Figure 1.

Overview of epiTCR-KDA. (A) Diagram illustrating data collection for training and evaluation of epiTCR-KDA. Five public databases [IEDB (Vita et al. 2019), VDJdb (Shugay et al. 2018), TBAdb (Zhang et al. 2020), McPAS-TCR (Tickotsky et al. 2017), and 10X (A New Way of Exploring Immunity—Linking Highly Multiplexed Antigen Recognition to Immune Repertoire and Phenotype | Technology Networks, 2020)] were collected for TCR-peptide pairs, with publicly collected TCR labeled as (1) and publicly collected peptides labeled as (2) (Supplementary Table S1). Three databases [TSNAdb ( Wu et al. 2023a), Neodb (Wu et al. 2023b), and NEPdb (Xia et al. 2021)] were gathered for self-peptides (wildtype peptides), labeled as (3).
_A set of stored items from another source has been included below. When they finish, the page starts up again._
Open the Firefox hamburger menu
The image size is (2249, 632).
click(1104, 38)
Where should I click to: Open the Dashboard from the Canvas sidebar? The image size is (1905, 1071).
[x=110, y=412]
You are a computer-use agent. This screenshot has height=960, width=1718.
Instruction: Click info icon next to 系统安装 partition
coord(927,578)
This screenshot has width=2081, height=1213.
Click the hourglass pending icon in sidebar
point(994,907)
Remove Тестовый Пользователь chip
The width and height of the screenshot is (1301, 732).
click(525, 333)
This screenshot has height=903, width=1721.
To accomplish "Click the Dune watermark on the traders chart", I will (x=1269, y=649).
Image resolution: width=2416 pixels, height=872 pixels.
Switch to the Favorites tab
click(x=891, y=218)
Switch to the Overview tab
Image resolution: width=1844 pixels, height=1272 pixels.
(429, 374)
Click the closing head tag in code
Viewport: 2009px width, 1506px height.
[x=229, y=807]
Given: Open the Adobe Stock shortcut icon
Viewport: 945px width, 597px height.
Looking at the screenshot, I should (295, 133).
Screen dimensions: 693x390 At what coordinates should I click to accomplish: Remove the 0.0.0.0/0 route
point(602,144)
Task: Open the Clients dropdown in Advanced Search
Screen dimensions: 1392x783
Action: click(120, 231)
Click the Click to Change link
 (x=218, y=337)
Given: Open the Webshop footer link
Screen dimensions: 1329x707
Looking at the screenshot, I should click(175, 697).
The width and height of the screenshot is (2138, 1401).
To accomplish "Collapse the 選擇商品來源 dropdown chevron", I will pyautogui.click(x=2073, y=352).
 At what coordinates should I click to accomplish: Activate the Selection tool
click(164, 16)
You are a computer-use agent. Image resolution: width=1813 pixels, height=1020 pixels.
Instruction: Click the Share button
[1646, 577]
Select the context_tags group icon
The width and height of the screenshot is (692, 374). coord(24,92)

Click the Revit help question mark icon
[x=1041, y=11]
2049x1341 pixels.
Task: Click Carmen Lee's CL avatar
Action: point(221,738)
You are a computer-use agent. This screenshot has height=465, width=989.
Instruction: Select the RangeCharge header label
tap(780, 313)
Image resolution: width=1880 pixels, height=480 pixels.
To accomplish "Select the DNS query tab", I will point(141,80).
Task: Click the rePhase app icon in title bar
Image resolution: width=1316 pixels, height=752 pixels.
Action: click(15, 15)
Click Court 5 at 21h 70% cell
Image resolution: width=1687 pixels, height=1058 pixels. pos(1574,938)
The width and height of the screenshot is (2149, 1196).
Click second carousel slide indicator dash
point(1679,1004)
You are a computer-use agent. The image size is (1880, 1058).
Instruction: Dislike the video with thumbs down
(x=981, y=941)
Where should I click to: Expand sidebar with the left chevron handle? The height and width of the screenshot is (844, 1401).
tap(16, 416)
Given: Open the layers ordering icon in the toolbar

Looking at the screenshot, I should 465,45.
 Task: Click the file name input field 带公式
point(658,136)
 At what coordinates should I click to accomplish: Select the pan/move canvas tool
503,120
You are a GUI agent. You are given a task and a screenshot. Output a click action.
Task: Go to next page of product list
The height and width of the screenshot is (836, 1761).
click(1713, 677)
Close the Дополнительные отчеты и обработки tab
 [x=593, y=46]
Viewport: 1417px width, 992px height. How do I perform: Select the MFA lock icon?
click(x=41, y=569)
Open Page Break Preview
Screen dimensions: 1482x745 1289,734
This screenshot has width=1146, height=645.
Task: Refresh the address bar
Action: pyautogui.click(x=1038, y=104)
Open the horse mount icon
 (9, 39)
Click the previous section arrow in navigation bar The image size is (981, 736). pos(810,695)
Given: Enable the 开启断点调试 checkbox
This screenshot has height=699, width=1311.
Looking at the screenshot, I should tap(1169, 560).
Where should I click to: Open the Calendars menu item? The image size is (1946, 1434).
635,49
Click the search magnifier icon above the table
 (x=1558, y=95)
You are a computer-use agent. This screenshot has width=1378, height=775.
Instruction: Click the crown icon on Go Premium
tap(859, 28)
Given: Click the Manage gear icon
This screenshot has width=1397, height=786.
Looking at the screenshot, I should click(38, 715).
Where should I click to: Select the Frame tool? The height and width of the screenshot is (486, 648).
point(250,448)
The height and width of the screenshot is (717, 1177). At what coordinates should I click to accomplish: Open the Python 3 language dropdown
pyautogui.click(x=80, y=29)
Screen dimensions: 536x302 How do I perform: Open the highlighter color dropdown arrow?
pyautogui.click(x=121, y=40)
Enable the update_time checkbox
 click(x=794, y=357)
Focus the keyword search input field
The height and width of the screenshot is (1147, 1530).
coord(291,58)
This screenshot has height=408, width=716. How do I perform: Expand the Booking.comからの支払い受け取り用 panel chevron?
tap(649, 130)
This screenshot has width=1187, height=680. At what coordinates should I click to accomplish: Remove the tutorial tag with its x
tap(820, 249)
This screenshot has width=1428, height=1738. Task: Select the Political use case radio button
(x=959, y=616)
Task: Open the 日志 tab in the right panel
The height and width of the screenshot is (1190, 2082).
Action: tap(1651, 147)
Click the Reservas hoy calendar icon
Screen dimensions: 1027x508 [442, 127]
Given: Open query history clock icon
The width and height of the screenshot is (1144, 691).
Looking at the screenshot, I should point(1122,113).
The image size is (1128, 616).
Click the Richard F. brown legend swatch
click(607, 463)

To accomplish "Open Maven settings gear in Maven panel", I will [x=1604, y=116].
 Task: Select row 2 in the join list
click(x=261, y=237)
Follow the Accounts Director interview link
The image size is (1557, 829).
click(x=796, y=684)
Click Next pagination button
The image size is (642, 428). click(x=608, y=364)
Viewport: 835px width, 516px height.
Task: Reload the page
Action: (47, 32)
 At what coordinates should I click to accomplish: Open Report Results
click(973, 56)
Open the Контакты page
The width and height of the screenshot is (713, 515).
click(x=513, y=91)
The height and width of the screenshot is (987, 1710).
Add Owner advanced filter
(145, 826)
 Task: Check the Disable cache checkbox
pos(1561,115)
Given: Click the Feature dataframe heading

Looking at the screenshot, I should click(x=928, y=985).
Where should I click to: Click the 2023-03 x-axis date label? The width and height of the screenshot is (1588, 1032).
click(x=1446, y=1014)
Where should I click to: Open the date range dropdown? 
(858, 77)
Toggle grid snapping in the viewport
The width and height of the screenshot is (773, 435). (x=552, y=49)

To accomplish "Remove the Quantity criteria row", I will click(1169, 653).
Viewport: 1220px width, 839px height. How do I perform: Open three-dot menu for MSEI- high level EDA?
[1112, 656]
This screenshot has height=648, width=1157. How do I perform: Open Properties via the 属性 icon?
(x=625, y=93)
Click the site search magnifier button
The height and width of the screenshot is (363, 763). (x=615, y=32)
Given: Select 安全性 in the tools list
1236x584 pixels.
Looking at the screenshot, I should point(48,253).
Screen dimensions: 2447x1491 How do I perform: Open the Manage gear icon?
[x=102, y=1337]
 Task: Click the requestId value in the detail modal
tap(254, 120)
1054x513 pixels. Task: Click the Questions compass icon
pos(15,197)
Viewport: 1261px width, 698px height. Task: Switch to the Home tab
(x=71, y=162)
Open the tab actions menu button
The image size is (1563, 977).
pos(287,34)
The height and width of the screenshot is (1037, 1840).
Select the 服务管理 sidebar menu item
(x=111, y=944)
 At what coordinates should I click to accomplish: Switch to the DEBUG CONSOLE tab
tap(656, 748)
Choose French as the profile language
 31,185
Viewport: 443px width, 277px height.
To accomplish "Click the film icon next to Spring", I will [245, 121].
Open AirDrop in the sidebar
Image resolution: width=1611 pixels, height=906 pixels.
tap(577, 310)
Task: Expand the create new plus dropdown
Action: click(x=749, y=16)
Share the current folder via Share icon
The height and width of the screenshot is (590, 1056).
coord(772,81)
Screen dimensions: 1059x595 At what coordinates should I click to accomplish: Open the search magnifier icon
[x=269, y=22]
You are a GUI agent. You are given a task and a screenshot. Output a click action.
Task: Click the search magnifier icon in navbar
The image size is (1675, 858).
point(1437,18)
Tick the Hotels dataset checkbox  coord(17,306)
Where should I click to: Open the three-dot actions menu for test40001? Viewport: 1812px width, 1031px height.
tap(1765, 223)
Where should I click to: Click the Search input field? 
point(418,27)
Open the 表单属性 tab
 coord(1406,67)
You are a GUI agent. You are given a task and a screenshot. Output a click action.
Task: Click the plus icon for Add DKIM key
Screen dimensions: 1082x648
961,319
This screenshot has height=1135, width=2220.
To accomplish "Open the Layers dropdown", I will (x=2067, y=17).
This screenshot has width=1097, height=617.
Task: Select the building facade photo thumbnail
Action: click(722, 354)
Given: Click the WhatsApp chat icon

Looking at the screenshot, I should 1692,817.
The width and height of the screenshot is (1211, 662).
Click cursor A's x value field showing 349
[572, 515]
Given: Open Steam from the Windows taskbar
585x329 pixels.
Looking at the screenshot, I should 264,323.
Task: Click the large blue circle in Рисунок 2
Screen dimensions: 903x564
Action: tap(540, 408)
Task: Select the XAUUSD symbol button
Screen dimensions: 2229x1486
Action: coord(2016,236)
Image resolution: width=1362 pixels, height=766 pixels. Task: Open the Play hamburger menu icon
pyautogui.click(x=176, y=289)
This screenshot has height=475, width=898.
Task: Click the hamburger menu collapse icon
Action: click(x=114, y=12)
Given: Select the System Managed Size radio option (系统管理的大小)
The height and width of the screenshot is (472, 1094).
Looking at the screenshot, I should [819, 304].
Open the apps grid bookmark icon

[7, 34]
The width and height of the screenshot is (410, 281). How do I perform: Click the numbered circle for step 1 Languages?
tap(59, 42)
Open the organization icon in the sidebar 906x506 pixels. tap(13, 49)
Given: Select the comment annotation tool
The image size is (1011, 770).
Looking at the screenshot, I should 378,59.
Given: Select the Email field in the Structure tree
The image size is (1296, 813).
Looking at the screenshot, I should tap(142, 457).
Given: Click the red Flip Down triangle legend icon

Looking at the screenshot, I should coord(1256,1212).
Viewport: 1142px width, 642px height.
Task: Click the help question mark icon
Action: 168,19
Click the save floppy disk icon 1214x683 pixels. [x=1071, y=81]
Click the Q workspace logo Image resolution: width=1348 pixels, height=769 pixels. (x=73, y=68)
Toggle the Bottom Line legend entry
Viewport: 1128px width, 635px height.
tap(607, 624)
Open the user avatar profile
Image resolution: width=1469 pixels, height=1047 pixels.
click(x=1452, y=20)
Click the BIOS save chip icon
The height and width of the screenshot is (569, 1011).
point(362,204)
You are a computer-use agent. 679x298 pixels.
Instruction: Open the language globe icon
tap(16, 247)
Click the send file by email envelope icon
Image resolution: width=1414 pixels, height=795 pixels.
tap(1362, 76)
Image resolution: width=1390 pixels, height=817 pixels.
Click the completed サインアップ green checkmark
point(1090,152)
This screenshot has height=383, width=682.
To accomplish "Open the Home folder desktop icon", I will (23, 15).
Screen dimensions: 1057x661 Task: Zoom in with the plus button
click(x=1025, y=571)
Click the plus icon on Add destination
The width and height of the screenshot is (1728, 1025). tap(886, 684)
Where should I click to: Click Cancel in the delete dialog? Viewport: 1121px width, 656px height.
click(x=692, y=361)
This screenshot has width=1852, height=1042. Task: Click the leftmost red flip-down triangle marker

These peptides were randomly combined with TIL TCR, labeled as (4), from public TCR-peptide pairs to form non-binding pairs [i.e. (3) combined with (4)]. Additionally, non-binding pairs were also generated from TIL CDR3β sequences with public wildtype peptides [i.e. (1) combined with (3)]. The data were divided into training data (Supplementary Fig. S2), and testing data covering various data sources, seen and unseen peptides (Supplementary Table S2). (B) Data preprocessing steps starting from the conversion of CDR3β/peptide amino acid sequences to 3D structures using OmegaFold, followed by the calculation of the phi and psi angles, and processing this information as input for the model (Supplementary Fig. S1). (C) Structure of the KD model. The CDR3β and peptide representation (phi and psi angles) were concatenated, padded, and served as input for the KD model. The KD model involved a student model learning from the information provided by the teacher model (soft loss) and ground-truth labels (hard loss). The model was trained to predict the binding or non-binding of CDR3β-peptide pairs.